Watch your adjectives, Rick. They keep getting you into trouble. Write with nouns and verbs, as Strunk and White advise. Now, just in case you missed it, my comment was directed at Mr. Rump. He keeps complaining about Park Service "experience," as if only his kind passes muster. You have to come up through the "ranks." Well, isn't the Department of the Interior a worthy "rank?" Stephen T. Mather came from the ranks of business with absolutely no experience in government per se. In your case, I would need a license to be a nurse, but what is the licensing agency for park superintendents? And Mr. Keable does have a law degree.
I dunno; I think everyone's hatred of the president has blinded them to how government has always worked.
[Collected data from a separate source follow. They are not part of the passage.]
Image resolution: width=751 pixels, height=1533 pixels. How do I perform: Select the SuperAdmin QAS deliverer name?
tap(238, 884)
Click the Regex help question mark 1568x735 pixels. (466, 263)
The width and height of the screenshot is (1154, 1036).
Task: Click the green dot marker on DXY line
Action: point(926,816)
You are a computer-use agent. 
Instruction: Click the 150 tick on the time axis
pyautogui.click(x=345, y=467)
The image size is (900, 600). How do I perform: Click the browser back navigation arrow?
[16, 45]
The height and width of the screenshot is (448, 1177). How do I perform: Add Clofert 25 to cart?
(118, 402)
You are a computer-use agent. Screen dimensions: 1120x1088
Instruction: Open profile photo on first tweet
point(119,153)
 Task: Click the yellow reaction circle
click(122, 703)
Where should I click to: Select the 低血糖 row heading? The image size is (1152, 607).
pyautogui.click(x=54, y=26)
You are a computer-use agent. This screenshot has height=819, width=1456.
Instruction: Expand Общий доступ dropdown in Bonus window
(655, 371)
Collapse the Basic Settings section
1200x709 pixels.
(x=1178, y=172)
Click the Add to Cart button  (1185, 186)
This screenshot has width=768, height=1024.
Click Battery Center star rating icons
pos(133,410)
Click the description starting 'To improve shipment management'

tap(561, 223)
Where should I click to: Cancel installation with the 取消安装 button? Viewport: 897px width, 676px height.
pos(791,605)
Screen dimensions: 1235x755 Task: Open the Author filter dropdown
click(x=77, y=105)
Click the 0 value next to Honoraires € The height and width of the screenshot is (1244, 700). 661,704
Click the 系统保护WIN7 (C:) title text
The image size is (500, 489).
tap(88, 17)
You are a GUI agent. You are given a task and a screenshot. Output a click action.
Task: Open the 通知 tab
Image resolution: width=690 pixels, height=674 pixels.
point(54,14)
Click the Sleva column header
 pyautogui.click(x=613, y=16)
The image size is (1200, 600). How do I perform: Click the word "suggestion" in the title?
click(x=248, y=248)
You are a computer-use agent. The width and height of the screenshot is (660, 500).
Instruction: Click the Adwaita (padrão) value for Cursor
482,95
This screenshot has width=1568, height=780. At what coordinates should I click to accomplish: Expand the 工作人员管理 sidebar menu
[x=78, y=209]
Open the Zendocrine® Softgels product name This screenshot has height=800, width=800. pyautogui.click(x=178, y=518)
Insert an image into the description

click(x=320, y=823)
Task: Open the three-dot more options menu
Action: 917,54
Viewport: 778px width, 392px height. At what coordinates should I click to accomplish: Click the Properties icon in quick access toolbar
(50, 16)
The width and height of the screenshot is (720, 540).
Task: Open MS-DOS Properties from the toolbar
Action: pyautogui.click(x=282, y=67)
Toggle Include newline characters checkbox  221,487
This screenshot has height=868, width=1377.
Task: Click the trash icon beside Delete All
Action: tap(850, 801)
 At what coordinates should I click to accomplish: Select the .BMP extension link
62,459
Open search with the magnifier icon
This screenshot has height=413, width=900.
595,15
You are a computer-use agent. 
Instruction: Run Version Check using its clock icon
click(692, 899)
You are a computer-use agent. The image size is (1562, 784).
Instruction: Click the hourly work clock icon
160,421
It has always been quid pro quo; it has always been about Power and Party. You think Lyndon Johnson was any different from Mr. Trump, for example? Johnson wrote the book on Power and Party. And Mr. Obama's chapter hardly qualifies him for sainthood.
No one qualifies, is the historical point. So why not give yourself a break? Nothing will change when the Democrats return to power--as someday they most certainly will. I can read you chapter and verse about Democrats undermining the national parks--holding up hearings, for example, until their cronies benefited. Why do you think Redwood National Park was reduced to stumps?
Sure, we lost Bears Ears and Escalante, but why didn't Clinton and Obama give them to the National Park Service in the first place? I'll tell you why; because it was all for show. When a president believes in the national parks, he actually visits one on occasion. Well, how many did Mr. Obama and Mr. Clinton visit? None, as I recall, except to sign those "executive orders" before flying off again into the Swamp. I think Clinton stayed all of two hours at Grand Canyon Airport. And you rattle on about Donald Trump?
I rattle on about them all--when they deserve it, as all of them do. The last president who was actually in the wilderness overnight while president was Jimmy Carter, and that on the Salmon River in Idaho. Simply, don't think that anything will change when your "team" regains the White House. Power and Party leave little room for nobility. For now, we should at least see if Mr. Keable is worth our patience. If he is not, then we can weigh in.